Even so, a mini-campaign by some ministers in President Emmanuel Macron’s government to curry favour with conservative voters and paint the Greens as crazed ideologues quickly spun out of control and exposed divisions in the cabinet.

Gérald Darmanin, the hardline interior minister, denounced the Lyon Greens for what he called a “moralistic, elitist policy” to deprive working-class students of meat. Julien Denormandie, who holds the agriculture portfolio, leapt to the defence of farmers, calling the decision “shameful” and saying: “Let’s stop putting ideology on our children’s plates!”

Environment minister Barbara Pompili, however, said she was sorry to hear a “prehistoric debate” full of clichés about the supposed nutritional inadequacies of vegetarian food. Macron eventually had to tell them to stop disagreeing in public as he called for an end to the “idiotic” argument. 

The school meals controversy is the latest manifestation of a long-running debate in France and abroad over the environmental sustainability of meat consumption by an increasingly wealthy and numerous world population, given the land taken up by cattle and their greenhouse gas emissions. 

Doucet, a “flexitarian” who said he tried to limit his intake of meat and fish, has campaigned to reduce consumption of animal protein and provide more vegetarian meals in schools, but he said his immediate priority was to ensure the meat served comes from local farmers.

He also pointed out that Gérard Collomb, his centre-right predecessor as mayor, had made exactly the same decision for a single, no-meat menu acceptable to the largest number of school pupils during an early phase of the pandemic — and there had been no political backlash. 

“When we took the decision, we didn’t think for one minute it would lead to a political polemic,” Doucet said. 

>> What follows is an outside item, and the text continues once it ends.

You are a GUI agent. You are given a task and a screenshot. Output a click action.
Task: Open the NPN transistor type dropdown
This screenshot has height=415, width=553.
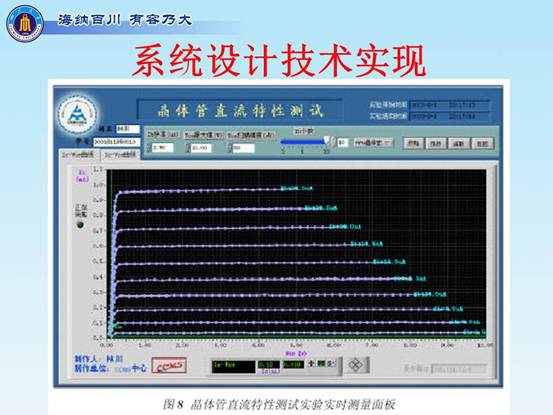click(x=373, y=142)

Somewhat later than neighbouring countries such as the UK, France is in any case gradually coming to accept vegetarianism. The Michelin Guide this year for the first time awarded one of its prized stars of approval to a French vegan restaurant called ONA — for Origine Non Animale

“People used to be treated as the village idiot if they were vegetarian,” said Jean-Pierre Poulain, a sociologist specialising in food at the University of Toulouse. “That’s no longer the case.” 

The change was slow in coming, said Poulain, but as in other urbanised societies, French city dwellers anthropomorphised pets, idealised wild animals and no longer automatically accepted the legitimacy of killing animals to eat them.

As mayor of Lyon, Doucet has also found himself at the heart of another contemporary debate — this time a particularly French one — about the role of schools and other state institutions in shaping the values and ideals of the nation’s youngest citizens.

Macron and his ministers, who are currently promoting legislation designed to curb Islamist “separatist” ideology and lifestyles, are demanding strict adherence to French secular values. As such they are reluctant to see the state’s prerogatives usurped by local governments with their own priorities.

Conservatives have already fulminated about the Green mayor of Bordeaux rejecting a public Christmas fir because he did not want to celebrate around a “dead tree”. Other Green civic leaders have refused to host the Tour de France cycle race in their towns because of the carbon footprint of all the accompanying motor vehicles.

On the right, the loss of meat as a choice for school meals is sometimes portrayed as another step towards the forced dismantling of the French way of life, but politicians wary of pointless conflicts are more phlegmatic about the affair.

“I don’t think the children of Lyon are going to die of anaemia in the days ahead, but I also don’t think this will do much to reduce greenhouse gases,” Roland Lescure, an MP with Macron’s governing La République en Marche! party, was quoted as saying in Le Parisien.

“Everyone is playing politics,” he added, “including the mayor of Lyon.”